Alcuni pensano che non ci sia alcuna emergenza climatica e che si tratti solo di allarmismo gratuito…

Oggi abbiamo bisogno, come non mai, di una cooperazione transnazionale senza precedenti tra movimenti progressisti, partiti politici, scienziati, comunità locali, sognatori coraggiosi e filosofi. Dobbiamo capire che la “natura” non è solo una materia prima da modificare e da cui trarre un profitto, ma un “bene globale” che serve a sostenere l’umanità e la vita stessa.

FIGURE COME TRUMP E SALVINI, INVECE DI AFFRONTARE QUESTI PROBLEMI, SEMPLICEMENTE CI SCHERZANO SOPRA. QUANTO È PERICOLOSO IL POPULISMO PER L’AMBIENTE?

Non solo per l’ambiente ma anche per il futuro del pianeta, perché capovolge i fatti. Greta può ripetere quanto vuole «ascoltate gli scienziati», ma dubito che questo possa bastare. I populisti hanno realizzato quello che la filosofia francese chiamerebbe “economia libidinale”, ovvero il potere degli affetti. Qualcosa che Spinoza ha realizzato secoli fa, e su cui in Italia Toni Negri ha scritto moltissimo. La sinistra, per affrontare il populismo, deve riscoprire il potere degli affetti e dell’immaginazione. Abbiamo bisogno di fatti e scienza, ma non è abbastanza.

IL GREEN NEW DEAL È UNO DEI PUNTI CHIAVE DI DIEM25. IN COSA CONSISTE?
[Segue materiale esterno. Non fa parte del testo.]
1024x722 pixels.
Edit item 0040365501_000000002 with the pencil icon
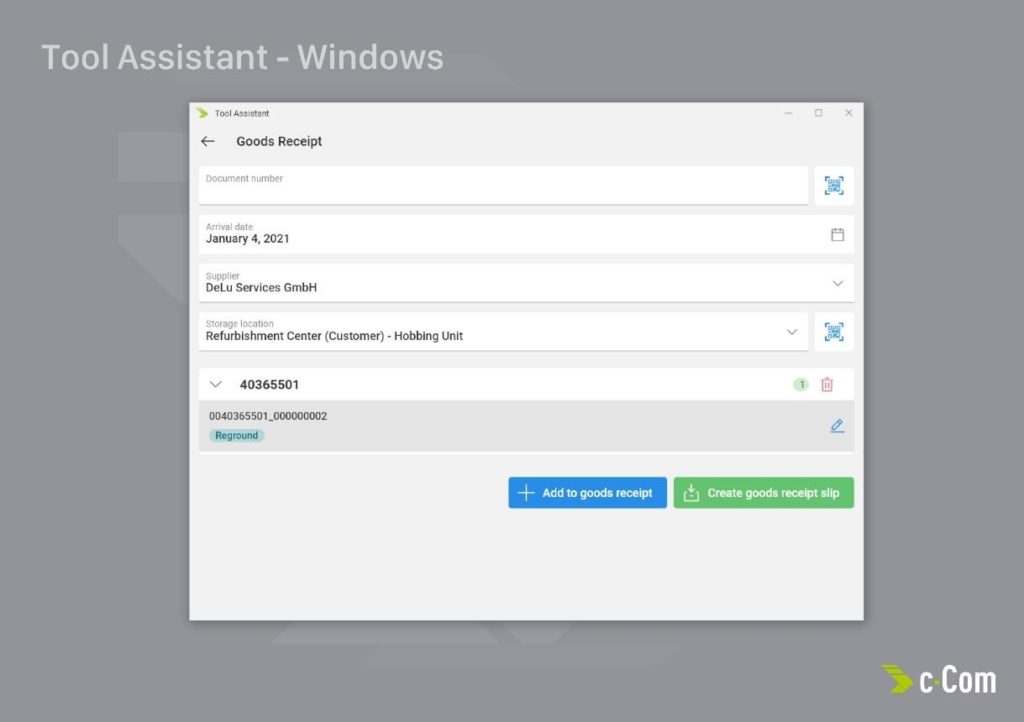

Diem25 da anni sta lavorando al Green New Deal, che diversamente da altre sue versioni, non è solo un’altra politica “green” ma prevede una transizione adeguata, una via verso il post-capitalismo. Include non solo proposte concrete su come usare le istituzioni europee esistenti per portare grossi investimenti verso le tecnologie verdi, ma anche parti sulla creazione di lavoro o quello che chiamiamo «dividendo basico universale», ovvero un modo di usare la rivoluzione tecnologica per liberarci finalmente dai “lavori spazzatura” e dalla tirannia del lavoro.